Problem details: Please output the items exactly, from the line with "The height and" up to and including the line with "coord(404,267)", leaving the pictures out of your answer.

──────────

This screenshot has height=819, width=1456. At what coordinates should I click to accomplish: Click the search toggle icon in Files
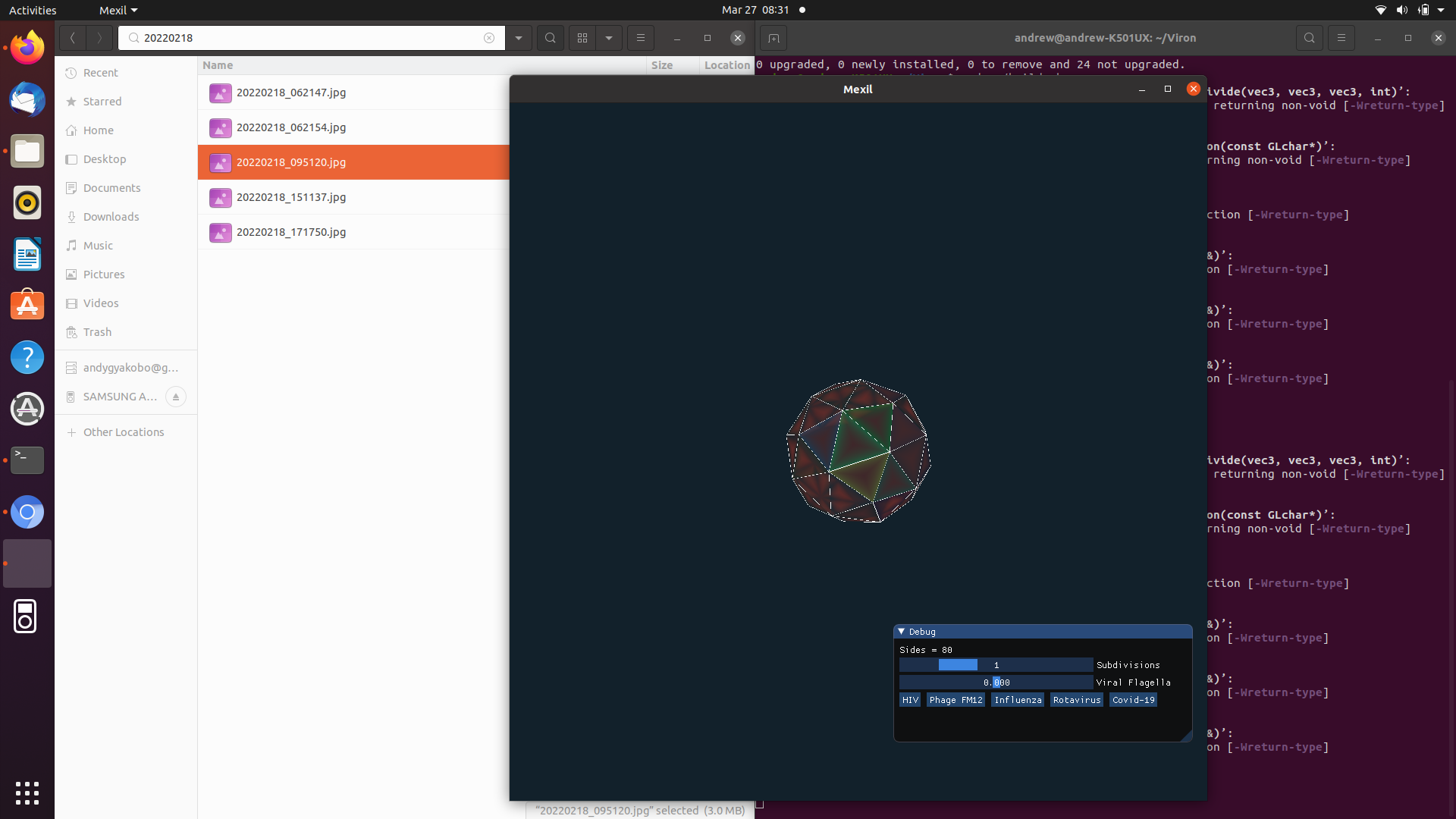pyautogui.click(x=551, y=38)
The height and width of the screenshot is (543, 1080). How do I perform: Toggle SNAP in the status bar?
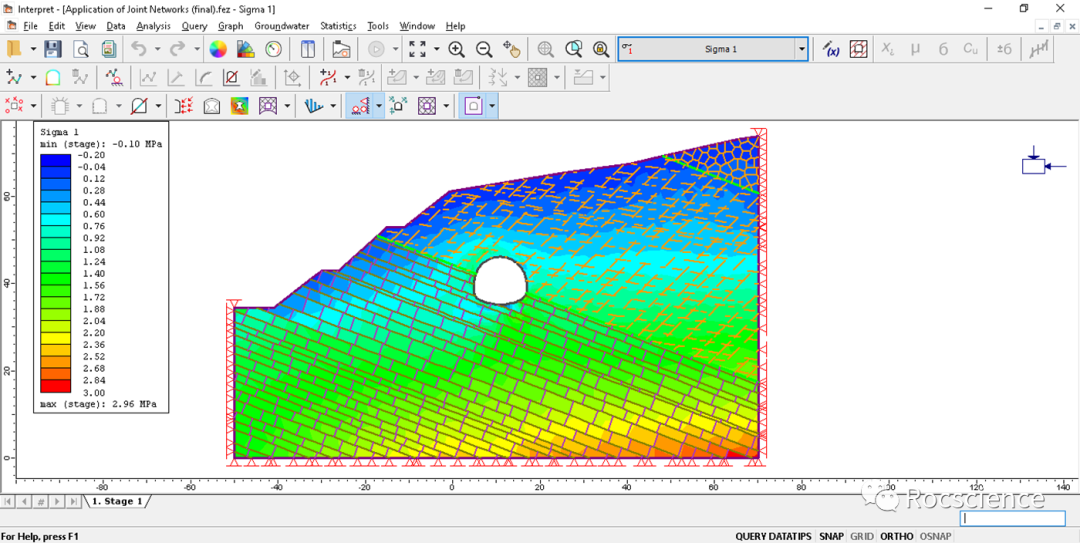[831, 536]
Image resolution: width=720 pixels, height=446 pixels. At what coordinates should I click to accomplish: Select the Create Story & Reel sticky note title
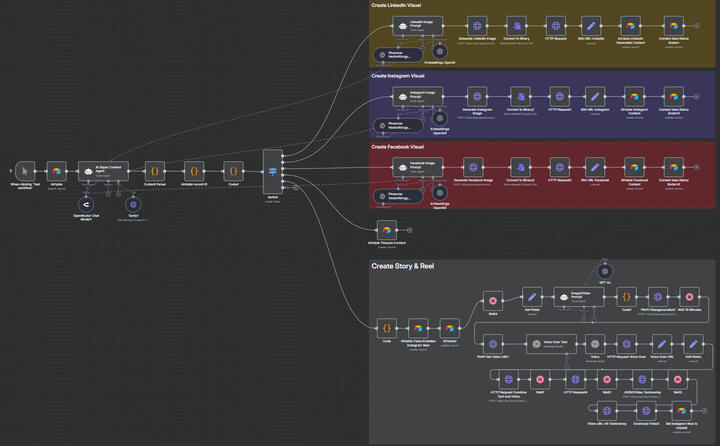coord(404,267)
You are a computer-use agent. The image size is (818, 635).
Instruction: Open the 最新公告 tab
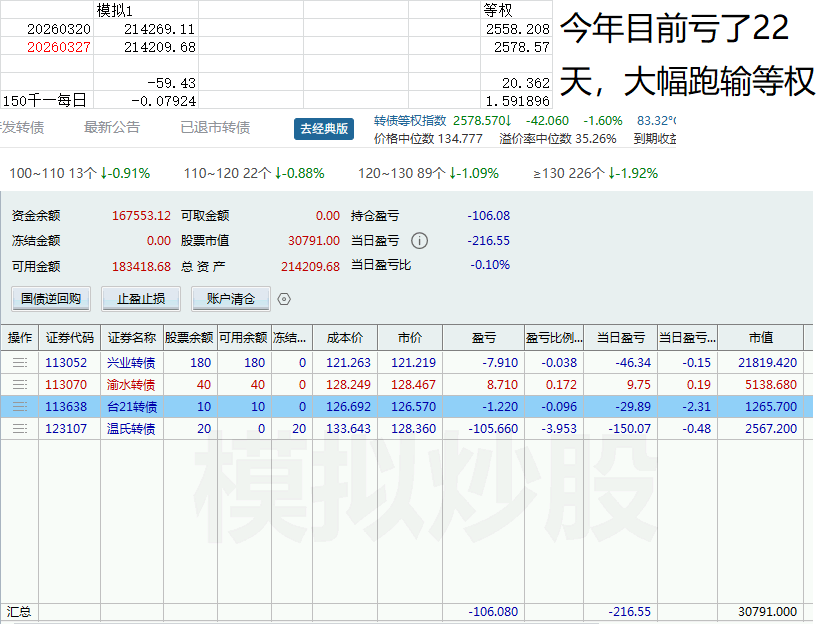(x=112, y=128)
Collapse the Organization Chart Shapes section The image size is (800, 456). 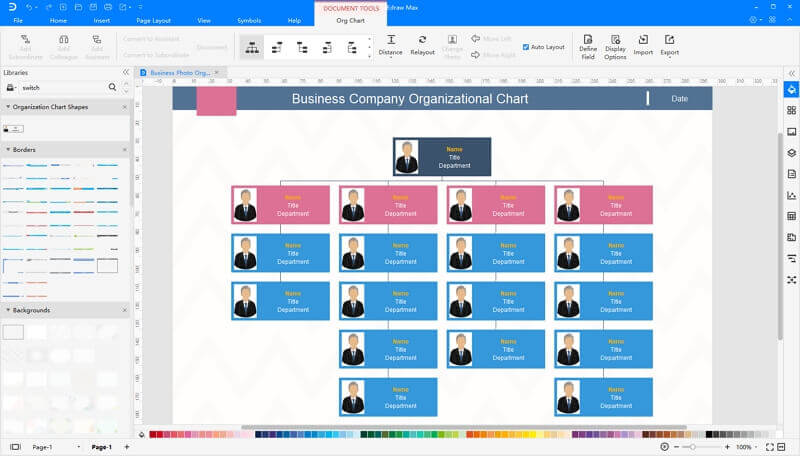8,107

──────────

Problem solution:
The height and width of the screenshot is (543, 1080). How do I perform: Toggle SNAP in the status bar?
[831, 536]
Image resolution: width=720 pixels, height=446 pixels. At what coordinates should I click to accomplish: Select the Create Story & Reel sticky note title
coord(404,267)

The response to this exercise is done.